→ **Problemi da risolvere**
(A) Rispondi alle seguenti domande sul testo relativo ai modelli psicologici dell'insonnia:
(i) Di quale matrice sono i modelli psicologici sviluppati per spiegare l'insonnia?
(ii) A quale autore e a quale anno è attribuito il modello che fa dell'arousal la caratteristica principale dell'insonnia?
(iii) Quali fasi della naturale sequenza che porta al sonno possono essere interrotte da un eccessivo arousal?
(B) Traduci in inglese la frase del testo sui modelli psicologici dell'insonnia "Secondo Morin, l’eccessivo arousal è un fattore causale dell’insonnia ma al tempo stesso ne è rinforzato."
(C) Trascrivi fedelmente il passo del testo sui modelli psicologici dell'insonnia che comincia con "Molti modelli psicologici" e finisce con "ne è rinforzato.".

→ **Testo dato**
I modelli psicologici che spiegano l'insonnia

Molti modelli psicologici di matrice cognitivo - comportamentale sono stati sviluppati per spiegare l’insonnia. Vediamone insieme qualcuno

I modelli psicologici che spiegano l'insonnia

Di seguito, vediamo una serie di modelli psicologici che sono stati studiati per spiegare le cause dell'insonnia.

Partiamo col primo.

 

Sonno ed arousal

Il modello dell’insonnia di Morin (1993) fa dell’arousal (cognitivo, emotivo, fisiologico; dall'inglese "eccitazione", "risveglio") la caratteristica principale dell’insonnia. Con il termine "arousal" s'intende uno stato di eccitazione del sistema nervoso in risposta ad uno stimolo ovvero di un maggiore stato attentivo-cognitivo di vigilanza e pronta reazione. Secondo Morin, l’eccessivo arousal è un fattore causale dell’insonnia ma al tempo stesso ne è rinforzato.

Potrebbe cioè verificarsi che la condizione di eccessivo arousal, ovvero di eccessiva attivazione, interrompa la naturale sequenza che porta al sonno come il rilassamento, la sonnolenza e l’addormentamento.

→ **Estratto del dataset**
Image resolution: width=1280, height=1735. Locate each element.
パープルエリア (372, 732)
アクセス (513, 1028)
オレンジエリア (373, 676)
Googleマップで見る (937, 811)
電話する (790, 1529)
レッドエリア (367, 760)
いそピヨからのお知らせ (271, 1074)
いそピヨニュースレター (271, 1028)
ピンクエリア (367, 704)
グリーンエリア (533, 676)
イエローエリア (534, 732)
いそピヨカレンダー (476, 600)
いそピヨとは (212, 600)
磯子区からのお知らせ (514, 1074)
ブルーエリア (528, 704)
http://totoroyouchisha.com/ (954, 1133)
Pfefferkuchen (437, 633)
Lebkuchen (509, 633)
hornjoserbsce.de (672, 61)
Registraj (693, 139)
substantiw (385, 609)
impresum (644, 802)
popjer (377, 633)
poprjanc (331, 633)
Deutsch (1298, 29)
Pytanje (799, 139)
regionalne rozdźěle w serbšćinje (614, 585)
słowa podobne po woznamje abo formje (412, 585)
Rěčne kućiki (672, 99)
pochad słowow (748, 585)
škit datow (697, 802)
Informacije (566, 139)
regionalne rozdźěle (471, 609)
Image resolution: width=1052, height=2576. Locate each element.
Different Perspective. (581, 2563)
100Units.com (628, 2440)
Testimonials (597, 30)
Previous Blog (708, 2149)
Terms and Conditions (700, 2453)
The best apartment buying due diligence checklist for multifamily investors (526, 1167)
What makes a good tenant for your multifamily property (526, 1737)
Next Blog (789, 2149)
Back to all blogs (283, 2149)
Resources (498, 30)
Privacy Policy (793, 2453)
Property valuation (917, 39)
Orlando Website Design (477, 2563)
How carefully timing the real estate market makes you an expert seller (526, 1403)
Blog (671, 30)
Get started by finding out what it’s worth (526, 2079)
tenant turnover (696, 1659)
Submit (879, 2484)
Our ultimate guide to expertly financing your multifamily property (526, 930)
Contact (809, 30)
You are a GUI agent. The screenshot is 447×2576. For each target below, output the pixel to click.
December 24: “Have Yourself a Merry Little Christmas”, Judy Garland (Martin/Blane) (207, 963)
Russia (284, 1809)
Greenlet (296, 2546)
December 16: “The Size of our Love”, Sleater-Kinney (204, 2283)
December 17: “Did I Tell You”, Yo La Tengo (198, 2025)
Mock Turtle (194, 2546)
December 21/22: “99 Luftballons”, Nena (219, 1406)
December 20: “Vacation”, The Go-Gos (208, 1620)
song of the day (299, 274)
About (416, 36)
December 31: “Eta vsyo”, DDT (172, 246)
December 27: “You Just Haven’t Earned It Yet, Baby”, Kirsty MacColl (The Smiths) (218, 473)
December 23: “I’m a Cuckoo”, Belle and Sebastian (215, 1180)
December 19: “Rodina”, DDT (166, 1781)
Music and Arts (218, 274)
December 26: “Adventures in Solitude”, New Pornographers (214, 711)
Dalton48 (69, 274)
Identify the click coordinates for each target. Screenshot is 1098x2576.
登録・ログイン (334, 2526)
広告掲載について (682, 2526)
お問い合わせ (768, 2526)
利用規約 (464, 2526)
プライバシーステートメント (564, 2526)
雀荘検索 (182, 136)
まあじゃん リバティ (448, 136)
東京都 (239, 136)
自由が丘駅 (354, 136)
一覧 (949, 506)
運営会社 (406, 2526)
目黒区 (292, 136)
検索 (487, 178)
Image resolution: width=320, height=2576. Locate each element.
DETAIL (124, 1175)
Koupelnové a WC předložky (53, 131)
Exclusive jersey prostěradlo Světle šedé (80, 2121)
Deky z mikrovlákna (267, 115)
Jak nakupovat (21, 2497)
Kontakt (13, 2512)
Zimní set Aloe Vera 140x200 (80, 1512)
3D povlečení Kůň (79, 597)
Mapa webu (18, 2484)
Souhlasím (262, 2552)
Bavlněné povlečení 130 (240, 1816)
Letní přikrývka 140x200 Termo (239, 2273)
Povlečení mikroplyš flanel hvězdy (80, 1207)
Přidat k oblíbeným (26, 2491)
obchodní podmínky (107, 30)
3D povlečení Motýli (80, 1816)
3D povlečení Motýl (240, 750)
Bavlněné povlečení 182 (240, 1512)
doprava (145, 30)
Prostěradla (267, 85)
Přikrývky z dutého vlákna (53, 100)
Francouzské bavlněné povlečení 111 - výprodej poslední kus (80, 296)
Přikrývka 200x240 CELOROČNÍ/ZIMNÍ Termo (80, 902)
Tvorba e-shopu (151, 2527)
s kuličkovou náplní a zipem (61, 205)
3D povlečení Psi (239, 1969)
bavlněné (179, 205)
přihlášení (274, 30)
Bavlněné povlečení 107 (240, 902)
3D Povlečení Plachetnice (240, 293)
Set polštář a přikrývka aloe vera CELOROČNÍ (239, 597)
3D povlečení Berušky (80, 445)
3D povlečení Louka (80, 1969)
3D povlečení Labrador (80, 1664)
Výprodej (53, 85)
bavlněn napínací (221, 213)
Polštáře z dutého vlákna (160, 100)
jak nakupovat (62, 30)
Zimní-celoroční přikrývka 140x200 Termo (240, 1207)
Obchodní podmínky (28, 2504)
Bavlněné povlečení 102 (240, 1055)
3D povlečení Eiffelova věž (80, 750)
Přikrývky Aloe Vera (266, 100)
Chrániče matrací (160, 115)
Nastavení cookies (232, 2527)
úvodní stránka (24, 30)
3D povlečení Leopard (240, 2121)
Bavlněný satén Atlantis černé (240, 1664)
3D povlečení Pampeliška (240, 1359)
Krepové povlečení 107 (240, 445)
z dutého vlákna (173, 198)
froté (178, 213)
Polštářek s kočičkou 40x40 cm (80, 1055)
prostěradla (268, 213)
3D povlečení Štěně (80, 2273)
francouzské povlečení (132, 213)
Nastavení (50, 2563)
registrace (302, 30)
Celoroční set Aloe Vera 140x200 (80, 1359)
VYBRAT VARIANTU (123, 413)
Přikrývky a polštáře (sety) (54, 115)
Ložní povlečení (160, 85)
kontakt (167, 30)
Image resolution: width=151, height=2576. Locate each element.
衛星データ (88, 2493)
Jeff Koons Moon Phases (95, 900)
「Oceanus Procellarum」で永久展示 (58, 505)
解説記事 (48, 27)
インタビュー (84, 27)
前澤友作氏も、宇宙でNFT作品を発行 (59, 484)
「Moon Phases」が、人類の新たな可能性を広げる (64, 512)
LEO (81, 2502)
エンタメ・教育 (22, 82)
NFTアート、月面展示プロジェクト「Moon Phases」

→ **Problemi risolti**
(A)
(i) Cognitivo-comportamentale.
(ii) A Morin, 1993.
(iii) Il rilassamento, la sonnolenza e l'addormentamento.

(B) According to Morin, excessive arousal is a causal factor of insomnia but at the same time is reinforced by it.

(C)
Molti modelli psicologici di matrice cognitivo - comportamentale sono stati sviluppati per spiegare l’insonnia. Vediamone insieme qualcuno

I modelli psicologici che spiegano l'insonnia

Di seguito, vediamo una serie di modelli psicologici che sono stati studiati per spiegare le cause dell'insonnia.

Partiamo col primo.

 

Sonno ed arousal

Il modello dell’insonnia di Morin (1993) fa dell’arousal (cognitivo, emotivo, fisiologico; dall'inglese "eccitazione", "risveglio") la caratteristica principale dell’insonnia. Con il termine "arousal" s'intende uno stato di eccitazione del sistema nervoso in risposta ad uno stimolo ovvero di un maggiore stato attentivo-cognitivo di vigilanza e pronta reazione. Secondo Morin, l’eccessivo arousal è un fattore causale dell’insonnia ma al tempo stesso ne è rinforzato.